Middle ground could be key to Desabre getting ‘flowers’

Uganda's coach Sebastien Desabre (1st-R) gives his instructions during the 2019 Africa Cup of Nations (CAN) football match between DR Congo and Uganda at Cairo International Stadium on June 22, 2019. AFP PHOTO

Sebastien Desabre, the 26th coach to hand the Cranes (and only sixth at the Afcon finals), comes off as thoughtful if emotionally subdued and unemphatic. There is something very restrained about this 42-year-old Frenchman. He might have been born in Valence, a place famed for being the door to the South of France as much as a hotbed of flowers, but his faintly reticent style is neither inviting nor rosy.

By the time you read this piece, you will know if Desabre -- who promises have persisted in their urging of playing attacking football delivered Uganda’s first win at the Afcon finals since that show-stopping semi-final performance in 1978. The Cranes came up against a swashbuckling Democratic Republic of Congo outfit at Cairo International Stadium yesterday with the vast majority of Ugandans fearing for the worst.
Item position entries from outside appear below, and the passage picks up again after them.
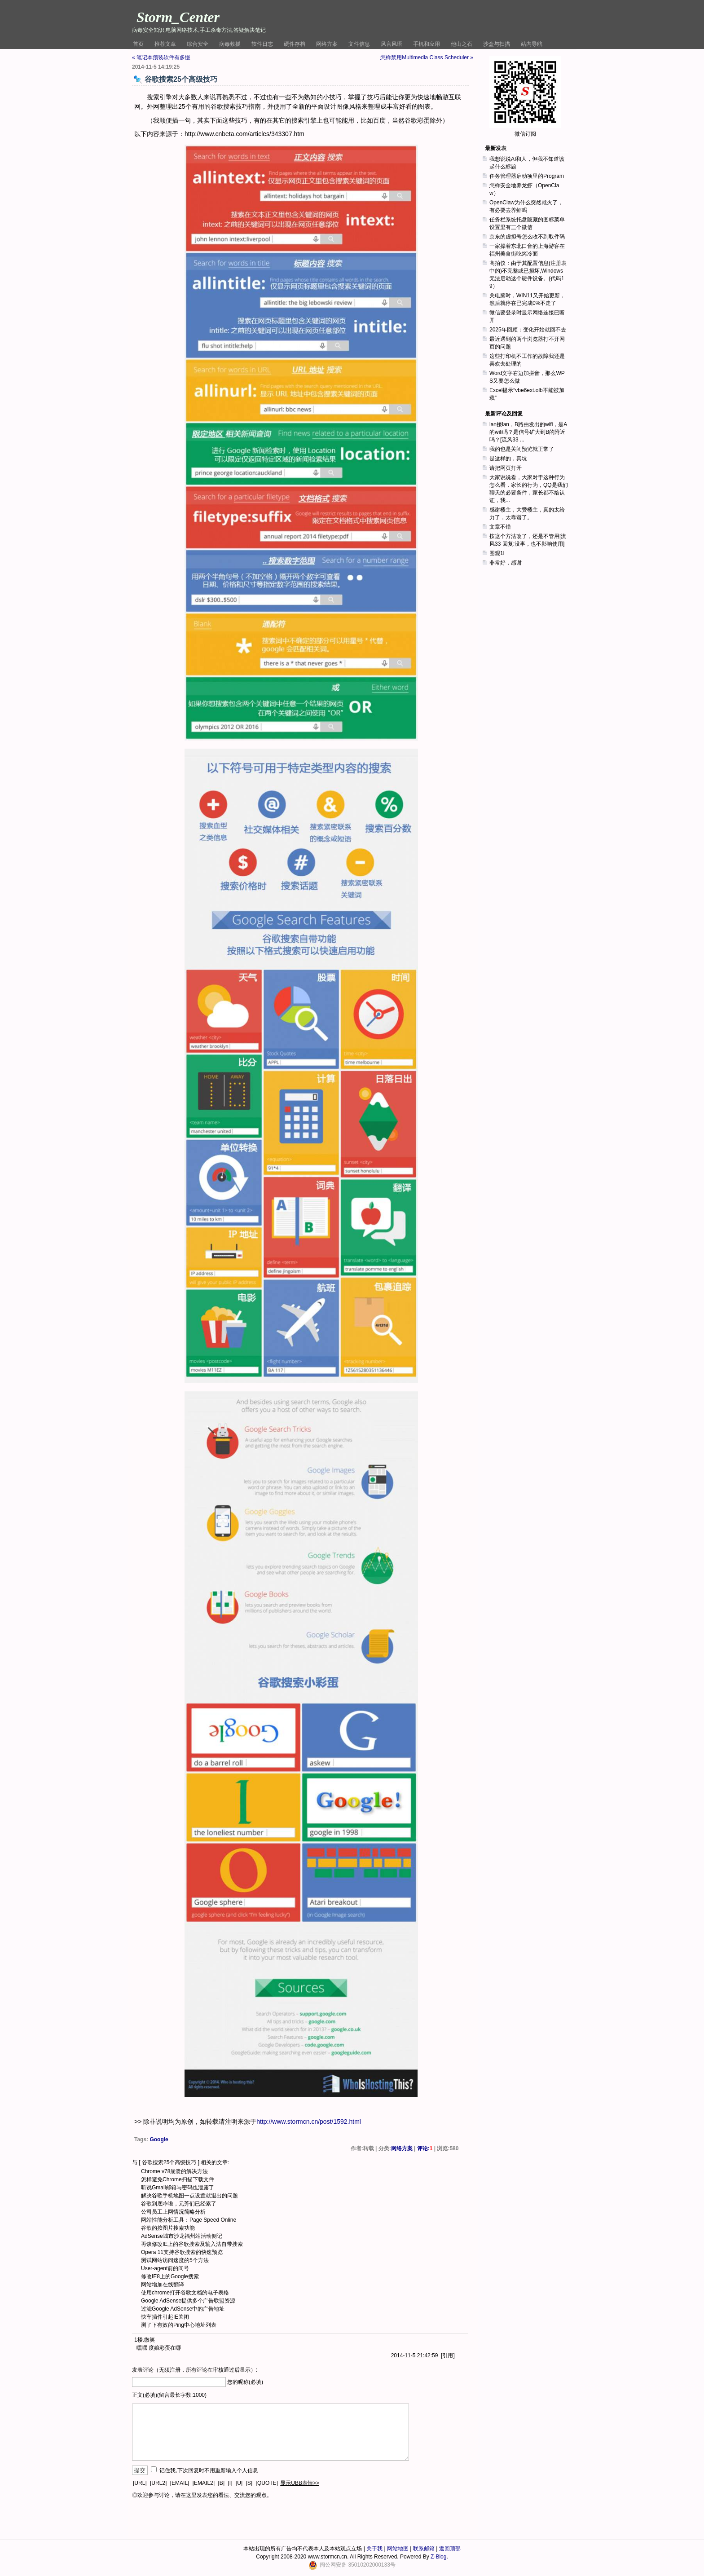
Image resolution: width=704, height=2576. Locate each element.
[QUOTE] (267, 2483)
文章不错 (500, 527)
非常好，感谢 (505, 563)
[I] (230, 2483)
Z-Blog (438, 2557)
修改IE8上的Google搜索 (170, 2276)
Hopefully they were wrong.

The pessimism, however, could be down to the fact that Desabre has in characteristic fashion been so muted, even matter-of-factly, in the buildup to Egypt 2019. We cannot claim that the Frenchman’s quietness has disturbed the equilibrium of our predictions-obsessed selves in unforeseen ways. Yet a few sleeps before Egypt 2019 rolled off, Desabre awoke from his ‘slumber’ to tell us something that intrigued and thrilled in almost equal measure.

The Cranes, he revealed, won’t hold back in desperate hope that a safety first approach yields dividends. To be fair to Desabre’s predecessor, the pragmatic approach almost took Uganda places at Gabon 2017 were it not for Isaac Isinde’s moment of madness and Abdallah El Said’s late show. Fans yearning to see bravery and determination in the face of great odds got a fair dose of it at Gabon 2017. In turn, they displayed a beautiful side of fandom whilst willing on their heroes, particularly against Egypt.

Uganda will yet again stand foursquare in the vortex of the Pharaohs’ challenge, but this time Desabre wants Cranes players to do something different. He wants them “to take risks.” The Frenchman knows that anything less will attract a charge of trying to reinvent the Milutin ‘Micho’ Sredojevic wheel.

It is, however, equally important for Desabre not to be blind to risks associated with giving players a broad latitude to take risks. A middle ground has to be reached. A heavy duty loss might not be different from a marginal one, but the court of public opinion tends to see things a little differently. In which case, flowers and an open door become such a rarity.